▶ Supplied passage:
I have been training a Siamese variant of a ResNet-50 inside a docker container, using CUDA 8 and CUDNN 5, from pre-trained imagenet weights, with the following command:
This has been working up until today, when I rebuilt my docker image. Docker clones the latest version of Caffe from the official Github page and builds it when building the image. Since rebuilding the docker image, running the above command gives the following error durring Caffe's initialization (with some lines of the preceding output for context).
layer {
name: "res4c_branch2a_relu"
type: "ReLU"
bottom: "res4c_branch2a"
top: "res4c_branch2a"
}
layer {
name: "res4c_branch2b"

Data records

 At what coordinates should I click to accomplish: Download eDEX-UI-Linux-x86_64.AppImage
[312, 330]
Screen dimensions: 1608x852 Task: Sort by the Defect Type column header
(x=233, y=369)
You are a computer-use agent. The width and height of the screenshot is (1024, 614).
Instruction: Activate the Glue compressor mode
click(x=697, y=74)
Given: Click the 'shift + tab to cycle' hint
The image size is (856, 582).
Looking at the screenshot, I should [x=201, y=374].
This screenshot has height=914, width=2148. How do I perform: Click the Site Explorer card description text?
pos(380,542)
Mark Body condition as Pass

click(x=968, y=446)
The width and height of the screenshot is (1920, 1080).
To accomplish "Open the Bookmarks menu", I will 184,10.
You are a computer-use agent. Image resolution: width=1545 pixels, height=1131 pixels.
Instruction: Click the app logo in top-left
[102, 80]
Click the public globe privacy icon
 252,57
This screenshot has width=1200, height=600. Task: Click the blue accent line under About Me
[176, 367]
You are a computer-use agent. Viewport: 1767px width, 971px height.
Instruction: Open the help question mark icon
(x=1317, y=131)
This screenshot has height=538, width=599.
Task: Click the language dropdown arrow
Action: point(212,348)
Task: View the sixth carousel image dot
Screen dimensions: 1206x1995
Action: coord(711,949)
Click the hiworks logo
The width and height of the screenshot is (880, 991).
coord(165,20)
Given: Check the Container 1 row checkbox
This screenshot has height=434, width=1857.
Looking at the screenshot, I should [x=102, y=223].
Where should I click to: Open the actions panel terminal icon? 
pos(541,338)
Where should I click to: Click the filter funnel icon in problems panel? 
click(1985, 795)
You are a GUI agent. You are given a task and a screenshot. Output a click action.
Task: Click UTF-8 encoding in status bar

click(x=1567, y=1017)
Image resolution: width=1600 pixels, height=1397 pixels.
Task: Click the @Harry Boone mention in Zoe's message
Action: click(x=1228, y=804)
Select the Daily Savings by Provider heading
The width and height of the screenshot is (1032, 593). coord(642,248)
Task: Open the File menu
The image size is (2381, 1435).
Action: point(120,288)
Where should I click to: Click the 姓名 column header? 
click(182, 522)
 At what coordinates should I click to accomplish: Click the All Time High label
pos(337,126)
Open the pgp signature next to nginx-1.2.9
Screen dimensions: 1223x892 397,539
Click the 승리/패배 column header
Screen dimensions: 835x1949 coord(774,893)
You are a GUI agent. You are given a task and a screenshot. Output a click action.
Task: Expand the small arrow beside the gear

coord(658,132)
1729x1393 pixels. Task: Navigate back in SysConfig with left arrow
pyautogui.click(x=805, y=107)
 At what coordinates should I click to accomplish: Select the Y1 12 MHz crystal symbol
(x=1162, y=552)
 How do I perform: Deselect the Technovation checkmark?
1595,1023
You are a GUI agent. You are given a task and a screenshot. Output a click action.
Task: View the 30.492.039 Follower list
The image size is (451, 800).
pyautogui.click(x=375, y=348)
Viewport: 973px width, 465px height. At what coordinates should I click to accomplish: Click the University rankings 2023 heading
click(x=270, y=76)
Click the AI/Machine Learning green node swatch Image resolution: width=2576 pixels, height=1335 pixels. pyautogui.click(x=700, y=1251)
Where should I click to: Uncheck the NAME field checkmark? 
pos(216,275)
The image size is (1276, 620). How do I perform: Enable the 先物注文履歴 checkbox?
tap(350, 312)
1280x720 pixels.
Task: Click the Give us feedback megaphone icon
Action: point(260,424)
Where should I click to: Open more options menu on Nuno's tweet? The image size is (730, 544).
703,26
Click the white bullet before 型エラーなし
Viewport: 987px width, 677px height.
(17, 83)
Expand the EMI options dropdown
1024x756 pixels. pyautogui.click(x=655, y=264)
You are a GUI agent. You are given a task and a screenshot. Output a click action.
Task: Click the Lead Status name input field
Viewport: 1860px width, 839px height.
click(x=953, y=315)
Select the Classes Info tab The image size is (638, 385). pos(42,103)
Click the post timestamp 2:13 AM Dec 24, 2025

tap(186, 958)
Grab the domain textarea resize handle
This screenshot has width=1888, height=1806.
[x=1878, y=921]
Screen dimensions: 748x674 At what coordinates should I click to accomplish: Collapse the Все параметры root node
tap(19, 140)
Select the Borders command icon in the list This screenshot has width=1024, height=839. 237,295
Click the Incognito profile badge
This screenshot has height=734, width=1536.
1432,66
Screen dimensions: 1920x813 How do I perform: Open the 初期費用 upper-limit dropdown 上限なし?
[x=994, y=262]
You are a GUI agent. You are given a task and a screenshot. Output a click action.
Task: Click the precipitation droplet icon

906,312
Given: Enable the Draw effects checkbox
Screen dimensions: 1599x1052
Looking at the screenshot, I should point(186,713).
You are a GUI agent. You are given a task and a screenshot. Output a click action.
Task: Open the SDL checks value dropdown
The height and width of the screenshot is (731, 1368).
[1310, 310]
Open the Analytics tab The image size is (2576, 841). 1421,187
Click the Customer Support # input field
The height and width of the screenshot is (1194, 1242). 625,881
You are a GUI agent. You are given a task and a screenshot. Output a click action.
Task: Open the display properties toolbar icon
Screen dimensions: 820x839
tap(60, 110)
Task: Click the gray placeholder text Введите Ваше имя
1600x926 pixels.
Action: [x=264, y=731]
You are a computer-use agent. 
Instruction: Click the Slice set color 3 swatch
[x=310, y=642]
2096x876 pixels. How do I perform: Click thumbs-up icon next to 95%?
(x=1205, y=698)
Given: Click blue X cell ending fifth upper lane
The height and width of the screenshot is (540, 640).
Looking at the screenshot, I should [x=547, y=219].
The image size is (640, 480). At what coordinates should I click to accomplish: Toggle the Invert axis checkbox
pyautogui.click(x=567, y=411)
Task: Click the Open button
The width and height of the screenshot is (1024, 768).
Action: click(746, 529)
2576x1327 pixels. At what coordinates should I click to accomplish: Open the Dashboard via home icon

▶ Instructions:
1. Set down the stretch of the Caffe post from "I have been" through "output for context).", word for word.
2. Output the stretch of the listing from the line containing "Screen dimensions: 748x674" through the line containing "Select the Borders" as a numbered list, leaving out any blank lines.
The post and the listing have no connection to each other.

▶ Expected results:
1.
I have been training a Siamese variant of a ResNet-50 inside a docker container, using CUDA 8 and CUDNN 5, from pre-trained imagenet weights, with the following command:
This has been working up until today, when I rebuilt my docker image. Docker clones the latest version of Caffe from the official Github page and builds it when building the image. Since rebuilding the docker image, running the above command gives the following error durring Caffe's initialization (with some lines of the preceding output for context).

2.
1. Screen dimensions: 748x674 At what coordinates should I click to accomplish: Collapse the Все параметры root node
2. tap(19, 140)
3. Select the Borders command icon in the list This screenshot has width=1024, height=839. 237,295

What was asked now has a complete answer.